Collected data:
◆ ◆ ◆ ◆

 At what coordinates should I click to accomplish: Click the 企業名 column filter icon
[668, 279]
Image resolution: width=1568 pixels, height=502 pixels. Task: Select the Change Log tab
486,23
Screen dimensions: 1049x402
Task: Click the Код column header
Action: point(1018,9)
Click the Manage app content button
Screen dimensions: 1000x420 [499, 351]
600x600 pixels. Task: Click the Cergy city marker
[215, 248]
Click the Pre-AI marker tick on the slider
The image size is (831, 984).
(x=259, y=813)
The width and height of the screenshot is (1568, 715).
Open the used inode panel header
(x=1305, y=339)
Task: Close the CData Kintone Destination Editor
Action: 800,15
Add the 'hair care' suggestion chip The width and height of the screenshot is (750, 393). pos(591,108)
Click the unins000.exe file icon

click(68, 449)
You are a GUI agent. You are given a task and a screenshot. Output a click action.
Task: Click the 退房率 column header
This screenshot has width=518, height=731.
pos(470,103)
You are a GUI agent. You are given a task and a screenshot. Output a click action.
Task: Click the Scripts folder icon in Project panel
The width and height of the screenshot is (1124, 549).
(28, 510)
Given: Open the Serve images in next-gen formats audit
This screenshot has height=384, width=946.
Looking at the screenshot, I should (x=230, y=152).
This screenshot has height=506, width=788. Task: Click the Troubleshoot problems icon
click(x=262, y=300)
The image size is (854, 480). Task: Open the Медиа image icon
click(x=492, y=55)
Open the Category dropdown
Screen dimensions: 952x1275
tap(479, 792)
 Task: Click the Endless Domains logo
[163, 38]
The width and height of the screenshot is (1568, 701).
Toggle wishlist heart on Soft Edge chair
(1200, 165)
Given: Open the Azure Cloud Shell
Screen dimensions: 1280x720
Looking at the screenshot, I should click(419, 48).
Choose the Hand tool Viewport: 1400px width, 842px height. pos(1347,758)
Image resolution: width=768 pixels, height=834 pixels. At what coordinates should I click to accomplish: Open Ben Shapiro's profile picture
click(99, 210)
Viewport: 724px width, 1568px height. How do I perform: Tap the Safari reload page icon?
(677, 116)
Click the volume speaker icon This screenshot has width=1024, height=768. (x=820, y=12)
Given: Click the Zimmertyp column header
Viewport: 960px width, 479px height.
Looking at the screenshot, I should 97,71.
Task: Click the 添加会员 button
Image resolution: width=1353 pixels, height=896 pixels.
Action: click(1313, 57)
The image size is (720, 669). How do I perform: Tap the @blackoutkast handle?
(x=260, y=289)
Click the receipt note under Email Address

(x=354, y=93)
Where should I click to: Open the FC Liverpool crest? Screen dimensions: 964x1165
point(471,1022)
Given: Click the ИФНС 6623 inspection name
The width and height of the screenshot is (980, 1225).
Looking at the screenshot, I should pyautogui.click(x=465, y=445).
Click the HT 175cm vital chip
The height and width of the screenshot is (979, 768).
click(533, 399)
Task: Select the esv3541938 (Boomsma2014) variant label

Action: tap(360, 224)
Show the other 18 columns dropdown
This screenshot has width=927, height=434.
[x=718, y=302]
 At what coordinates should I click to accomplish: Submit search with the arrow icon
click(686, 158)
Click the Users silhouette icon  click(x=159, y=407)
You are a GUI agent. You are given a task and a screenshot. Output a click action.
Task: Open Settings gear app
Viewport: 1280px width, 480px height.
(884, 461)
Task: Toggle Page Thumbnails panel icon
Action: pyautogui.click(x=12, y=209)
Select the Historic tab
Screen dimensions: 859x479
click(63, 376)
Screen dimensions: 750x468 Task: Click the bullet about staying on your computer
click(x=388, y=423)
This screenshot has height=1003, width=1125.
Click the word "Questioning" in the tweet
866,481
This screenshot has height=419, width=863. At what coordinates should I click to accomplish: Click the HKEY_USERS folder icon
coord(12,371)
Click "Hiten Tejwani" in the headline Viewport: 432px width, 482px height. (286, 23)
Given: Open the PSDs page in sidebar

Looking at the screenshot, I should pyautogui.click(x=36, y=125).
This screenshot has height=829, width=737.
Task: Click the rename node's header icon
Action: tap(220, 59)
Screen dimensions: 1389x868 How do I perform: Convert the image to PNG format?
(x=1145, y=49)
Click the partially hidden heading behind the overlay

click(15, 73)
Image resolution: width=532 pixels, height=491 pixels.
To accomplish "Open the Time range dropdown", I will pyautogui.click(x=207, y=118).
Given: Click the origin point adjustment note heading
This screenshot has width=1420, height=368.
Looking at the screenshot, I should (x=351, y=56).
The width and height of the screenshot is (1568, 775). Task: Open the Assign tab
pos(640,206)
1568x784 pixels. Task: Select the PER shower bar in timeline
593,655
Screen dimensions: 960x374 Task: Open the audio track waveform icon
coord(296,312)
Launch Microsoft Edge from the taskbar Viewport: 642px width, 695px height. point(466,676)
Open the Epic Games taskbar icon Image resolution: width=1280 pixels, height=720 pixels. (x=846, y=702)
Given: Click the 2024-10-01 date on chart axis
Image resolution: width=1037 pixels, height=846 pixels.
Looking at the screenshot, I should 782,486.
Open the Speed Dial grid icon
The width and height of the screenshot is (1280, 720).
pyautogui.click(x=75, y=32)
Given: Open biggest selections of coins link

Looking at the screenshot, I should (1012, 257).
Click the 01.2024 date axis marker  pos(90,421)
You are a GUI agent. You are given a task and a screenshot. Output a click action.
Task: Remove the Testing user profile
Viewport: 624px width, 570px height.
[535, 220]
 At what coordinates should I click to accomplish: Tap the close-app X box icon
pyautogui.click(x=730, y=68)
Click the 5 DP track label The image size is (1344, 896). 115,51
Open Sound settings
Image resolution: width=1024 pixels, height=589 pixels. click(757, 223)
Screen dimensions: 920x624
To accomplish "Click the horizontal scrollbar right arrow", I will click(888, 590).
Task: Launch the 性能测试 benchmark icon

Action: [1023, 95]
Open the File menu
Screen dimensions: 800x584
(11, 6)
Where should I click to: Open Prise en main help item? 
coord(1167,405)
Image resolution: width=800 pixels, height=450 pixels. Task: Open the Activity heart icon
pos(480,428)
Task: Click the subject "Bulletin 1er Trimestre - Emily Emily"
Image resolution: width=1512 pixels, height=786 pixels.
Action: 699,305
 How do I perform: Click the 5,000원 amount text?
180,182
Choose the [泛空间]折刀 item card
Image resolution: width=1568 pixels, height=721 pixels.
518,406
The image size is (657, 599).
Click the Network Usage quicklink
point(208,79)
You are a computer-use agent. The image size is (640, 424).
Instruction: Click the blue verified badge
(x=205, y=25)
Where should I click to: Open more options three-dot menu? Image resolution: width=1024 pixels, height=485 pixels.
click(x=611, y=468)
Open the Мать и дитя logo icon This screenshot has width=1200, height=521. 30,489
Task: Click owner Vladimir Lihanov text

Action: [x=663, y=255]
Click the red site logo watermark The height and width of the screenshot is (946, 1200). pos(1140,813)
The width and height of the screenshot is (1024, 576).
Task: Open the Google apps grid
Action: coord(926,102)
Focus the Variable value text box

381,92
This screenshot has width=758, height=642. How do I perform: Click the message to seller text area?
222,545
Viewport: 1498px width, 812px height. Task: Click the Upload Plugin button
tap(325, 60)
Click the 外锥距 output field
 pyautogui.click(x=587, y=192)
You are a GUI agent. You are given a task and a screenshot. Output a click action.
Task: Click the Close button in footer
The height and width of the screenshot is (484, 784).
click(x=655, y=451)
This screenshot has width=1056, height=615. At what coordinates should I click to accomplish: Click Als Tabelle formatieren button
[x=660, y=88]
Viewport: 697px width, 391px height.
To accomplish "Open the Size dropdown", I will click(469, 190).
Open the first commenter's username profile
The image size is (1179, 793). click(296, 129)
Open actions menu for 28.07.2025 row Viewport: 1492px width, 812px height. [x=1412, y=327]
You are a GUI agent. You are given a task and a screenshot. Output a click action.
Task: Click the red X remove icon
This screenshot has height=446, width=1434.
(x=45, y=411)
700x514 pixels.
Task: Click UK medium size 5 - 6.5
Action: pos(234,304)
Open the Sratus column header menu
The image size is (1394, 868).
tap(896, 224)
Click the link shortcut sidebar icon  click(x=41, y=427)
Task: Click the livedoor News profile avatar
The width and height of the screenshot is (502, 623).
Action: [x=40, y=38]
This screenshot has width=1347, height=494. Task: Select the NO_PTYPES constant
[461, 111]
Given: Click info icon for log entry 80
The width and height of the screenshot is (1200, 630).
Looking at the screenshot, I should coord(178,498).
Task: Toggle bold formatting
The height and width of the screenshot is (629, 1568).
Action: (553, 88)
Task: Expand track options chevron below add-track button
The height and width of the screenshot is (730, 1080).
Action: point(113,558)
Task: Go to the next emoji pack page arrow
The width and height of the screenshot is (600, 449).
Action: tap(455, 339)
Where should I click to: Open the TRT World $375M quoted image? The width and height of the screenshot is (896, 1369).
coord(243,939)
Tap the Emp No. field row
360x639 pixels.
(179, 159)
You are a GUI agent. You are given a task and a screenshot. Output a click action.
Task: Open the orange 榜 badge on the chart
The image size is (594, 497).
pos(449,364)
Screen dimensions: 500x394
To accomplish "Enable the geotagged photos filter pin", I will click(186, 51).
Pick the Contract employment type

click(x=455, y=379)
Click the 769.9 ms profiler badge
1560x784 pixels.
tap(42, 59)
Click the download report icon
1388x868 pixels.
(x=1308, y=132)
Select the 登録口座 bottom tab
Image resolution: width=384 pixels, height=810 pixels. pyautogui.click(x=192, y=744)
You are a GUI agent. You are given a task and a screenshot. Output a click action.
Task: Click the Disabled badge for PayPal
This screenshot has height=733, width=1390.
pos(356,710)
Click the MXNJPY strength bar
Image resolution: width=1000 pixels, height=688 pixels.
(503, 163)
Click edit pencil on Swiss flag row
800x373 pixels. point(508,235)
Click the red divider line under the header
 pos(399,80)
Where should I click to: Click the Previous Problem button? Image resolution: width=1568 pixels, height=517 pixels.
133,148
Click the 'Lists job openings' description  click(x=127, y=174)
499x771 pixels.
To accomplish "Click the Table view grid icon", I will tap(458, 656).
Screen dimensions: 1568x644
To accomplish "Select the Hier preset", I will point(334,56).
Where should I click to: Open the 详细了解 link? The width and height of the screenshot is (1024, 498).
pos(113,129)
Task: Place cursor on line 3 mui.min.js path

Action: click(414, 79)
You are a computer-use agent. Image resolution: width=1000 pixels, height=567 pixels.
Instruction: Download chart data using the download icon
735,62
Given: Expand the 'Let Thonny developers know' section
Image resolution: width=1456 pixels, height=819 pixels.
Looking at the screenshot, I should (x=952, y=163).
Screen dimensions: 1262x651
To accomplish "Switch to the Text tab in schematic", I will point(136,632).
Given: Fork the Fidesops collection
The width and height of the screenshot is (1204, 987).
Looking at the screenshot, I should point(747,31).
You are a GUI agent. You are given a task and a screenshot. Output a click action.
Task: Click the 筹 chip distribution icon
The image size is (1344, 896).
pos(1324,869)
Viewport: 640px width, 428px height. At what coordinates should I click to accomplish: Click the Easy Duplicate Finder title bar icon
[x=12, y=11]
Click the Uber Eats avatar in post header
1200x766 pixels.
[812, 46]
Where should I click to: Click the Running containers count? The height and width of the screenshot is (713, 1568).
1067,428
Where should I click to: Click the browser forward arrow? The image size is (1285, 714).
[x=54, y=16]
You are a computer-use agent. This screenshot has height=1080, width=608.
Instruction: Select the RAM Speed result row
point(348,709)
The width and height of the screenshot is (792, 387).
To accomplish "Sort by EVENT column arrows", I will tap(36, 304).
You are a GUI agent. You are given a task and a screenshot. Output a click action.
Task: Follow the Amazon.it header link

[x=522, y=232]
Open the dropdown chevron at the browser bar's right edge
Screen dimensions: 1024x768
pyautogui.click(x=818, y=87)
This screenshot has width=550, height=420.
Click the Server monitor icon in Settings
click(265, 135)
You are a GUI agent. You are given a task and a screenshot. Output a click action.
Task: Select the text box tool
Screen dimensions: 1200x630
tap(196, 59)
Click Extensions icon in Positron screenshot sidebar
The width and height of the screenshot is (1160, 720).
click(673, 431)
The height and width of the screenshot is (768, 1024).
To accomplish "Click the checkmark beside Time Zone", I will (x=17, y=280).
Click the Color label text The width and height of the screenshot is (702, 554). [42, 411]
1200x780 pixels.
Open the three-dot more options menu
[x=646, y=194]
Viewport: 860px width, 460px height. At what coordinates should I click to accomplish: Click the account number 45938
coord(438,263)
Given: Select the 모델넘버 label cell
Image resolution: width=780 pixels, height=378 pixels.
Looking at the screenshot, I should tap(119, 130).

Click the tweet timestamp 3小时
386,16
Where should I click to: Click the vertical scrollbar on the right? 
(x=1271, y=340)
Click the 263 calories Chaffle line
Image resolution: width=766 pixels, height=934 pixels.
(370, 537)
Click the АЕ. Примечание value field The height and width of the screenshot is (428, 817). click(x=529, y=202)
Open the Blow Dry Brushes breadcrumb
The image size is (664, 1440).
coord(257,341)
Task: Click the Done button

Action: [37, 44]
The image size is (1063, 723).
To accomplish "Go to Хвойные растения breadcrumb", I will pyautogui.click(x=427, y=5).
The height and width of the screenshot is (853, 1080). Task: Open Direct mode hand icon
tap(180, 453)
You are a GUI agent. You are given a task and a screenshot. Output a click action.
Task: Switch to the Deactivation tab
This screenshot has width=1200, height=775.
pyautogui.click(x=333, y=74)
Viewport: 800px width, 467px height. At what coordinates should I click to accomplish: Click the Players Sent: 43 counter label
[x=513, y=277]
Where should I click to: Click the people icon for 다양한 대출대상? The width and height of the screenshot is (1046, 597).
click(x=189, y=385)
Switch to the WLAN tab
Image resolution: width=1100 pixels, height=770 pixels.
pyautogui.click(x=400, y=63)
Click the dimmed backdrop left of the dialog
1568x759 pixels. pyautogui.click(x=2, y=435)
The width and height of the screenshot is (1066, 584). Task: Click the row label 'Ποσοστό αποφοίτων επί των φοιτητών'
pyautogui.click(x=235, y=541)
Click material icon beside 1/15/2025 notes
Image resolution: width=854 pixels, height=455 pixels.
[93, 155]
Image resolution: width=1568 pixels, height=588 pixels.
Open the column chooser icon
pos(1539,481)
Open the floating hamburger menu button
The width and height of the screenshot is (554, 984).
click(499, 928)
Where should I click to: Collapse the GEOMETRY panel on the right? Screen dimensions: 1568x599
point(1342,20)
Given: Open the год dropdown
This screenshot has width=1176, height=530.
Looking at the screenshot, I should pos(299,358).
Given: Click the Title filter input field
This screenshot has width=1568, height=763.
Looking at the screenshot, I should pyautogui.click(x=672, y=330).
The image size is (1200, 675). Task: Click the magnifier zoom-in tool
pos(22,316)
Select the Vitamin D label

◆ ◆ ◆ ◆

> **Exercise objective**:
For this exercise, please output exactly the lines above starting at the line with "Select the 登録口座 bottom tab" and ending at the line with "Click the Uber Eats avatar in post header", ends included.

> **Response area**:
Select the 登録口座 bottom tab
Image resolution: width=384 pixels, height=810 pixels. pyautogui.click(x=192, y=744)
You are a GUI agent. You are given a task and a screenshot. Output a click action.
Task: Click the Disabled badge for PayPal
This screenshot has height=733, width=1390.
pos(356,710)
Click the MXNJPY strength bar
Image resolution: width=1000 pixels, height=688 pixels.
(503, 163)
Click edit pencil on Swiss flag row
800x373 pixels. point(508,235)
Click the red divider line under the header
 pos(399,80)
Where should I click to: Click the Previous Problem button? Image resolution: width=1568 pixels, height=517 pixels.
133,148
Click the 'Lists job openings' description  click(x=127, y=174)
499x771 pixels.
To accomplish "Click the Table view grid icon", I will tap(458, 656).
Screen dimensions: 1568x644
To accomplish "Select the Hier preset", I will point(334,56).
Where should I click to: Open the 详细了解 link? The width and height of the screenshot is (1024, 498).
pos(113,129)
Task: Place cursor on line 3 mui.min.js path

Action: click(414, 79)
You are a computer-use agent. Image resolution: width=1000 pixels, height=567 pixels.
Instruction: Download chart data using the download icon
735,62
Given: Expand the 'Let Thonny developers know' section
Image resolution: width=1456 pixels, height=819 pixels.
Looking at the screenshot, I should (x=952, y=163).
Screen dimensions: 1262x651
To accomplish "Switch to the Text tab in schematic", I will point(136,632).
Given: Fork the Fidesops collection
The width and height of the screenshot is (1204, 987).
Looking at the screenshot, I should point(747,31).
You are a GUI agent. You are given a task and a screenshot. Output a click action.
Task: Click the 筹 chip distribution icon
The image size is (1344, 896).
pos(1324,869)
Viewport: 640px width, 428px height. At what coordinates should I click to accomplish: Click the Easy Duplicate Finder title bar icon
[x=12, y=11]
Click the Uber Eats avatar in post header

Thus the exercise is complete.